Puerto Rico, donde se hizo el certamen, celebró haberlo ganado por quinta vez.

SAN JUAN, Puerto Rico (Reuters).- Al sonido de bocinas de automóviles y ondeando banderas, San Juan celebró hasta altas horas de la madrugada del sábado el triunfo de Miss Puerto Rico, Denise Quiñones, quien fue coronada Miss Universo 2001 ante una delirante multitud.

Las calles de San Juan se vieron abarrotadas de conductores que detenían sus automóviles para saludar a Quiñones, cuando la estudiante de 20 años, sonrisa encantadora y pelo castaño, se dirigía a un hotel frente a una playa para la ceremonia de coronación.

Quiñones, quien dijo a los periodistas que el entusiasmo de sus compatriotas le daba mayor confianza, ganó la corona frente a las candidatas de otros 76 países para convertirse en la Miss Universo número 50. “Yo siempre soñé y me imaginé ganando”, dijo Quiñones a los periodistas tras la ceremonia. “Gracias a Dios que ocurrió. Yo tenía mucha confianza en mí”.

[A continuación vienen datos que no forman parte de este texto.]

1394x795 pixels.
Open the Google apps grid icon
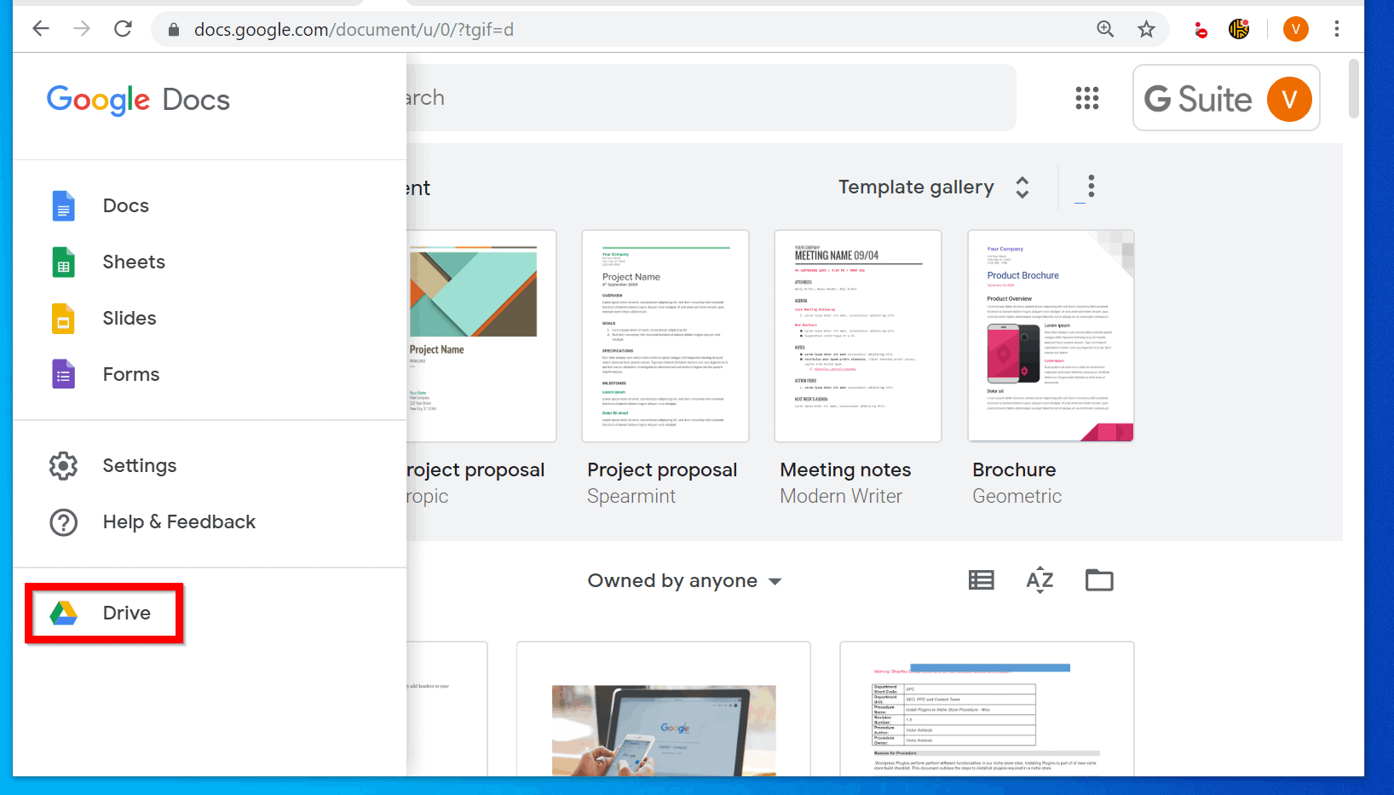[1086, 98]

La triunfadora sonrisa de Quiñones adornó el sábado las primeras páginas de todos los diarios de la isla, mientras Puerto Rico celebraba haber ganado el certamen de Miss Universo por cuarta vez. La isla caribeña de 3,8 millones de habitantes es un territorio estadounidense con un fuerte sentido de identidad propia.

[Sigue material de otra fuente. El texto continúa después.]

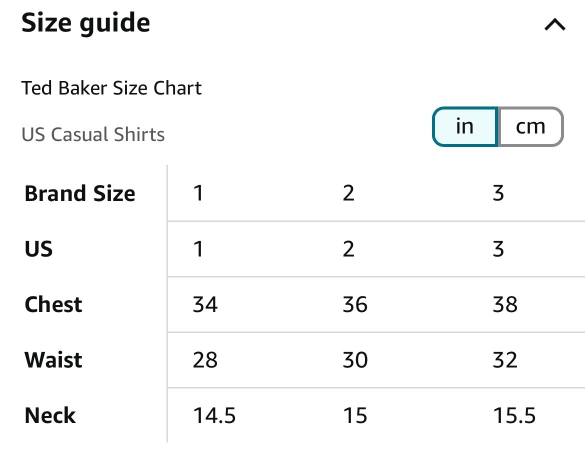Viewport: 585px width, 450px height.
Task: Select Neck value 14.5
Action: [214, 416]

Miss Grecia, Evelina Papantoniou, quedó en segundo lugar, y Miss Estados Unidos, Kandace Krueger, en tercero. Según los organizadores, el certamen de dos horas fue televisado en 130 países. La multitud en San Juan, que se contentaba cada vez que su candidata favorita aparecía en el escenario, se sobresaltó aún más cuando Quiñones (de 1 metro 78), quien estudió canto y baile, fue coronada por la ganadora del año pasado, Lara Dutta, de la India.

La competencia, creada en Long Beach, California, en 1952, por una compañía de trajes de baño, está dirigida por la Organización Miss Universo, conjuntamente con el multimillonario Donald Trump y la cadena CBS.

Cada nueva Miss Universo gana la oportunidad de vivir un año gratis en un lujoso departamento de uno de los edificios de Trump en Nueva York, además de recibir un salario y dinero adicional para gastar en ropa. A cambio de esa vida entre el lujo, la ganadora debe realizar comerciales, algunos trabajos humanitarios y viajar alrededor del mundo.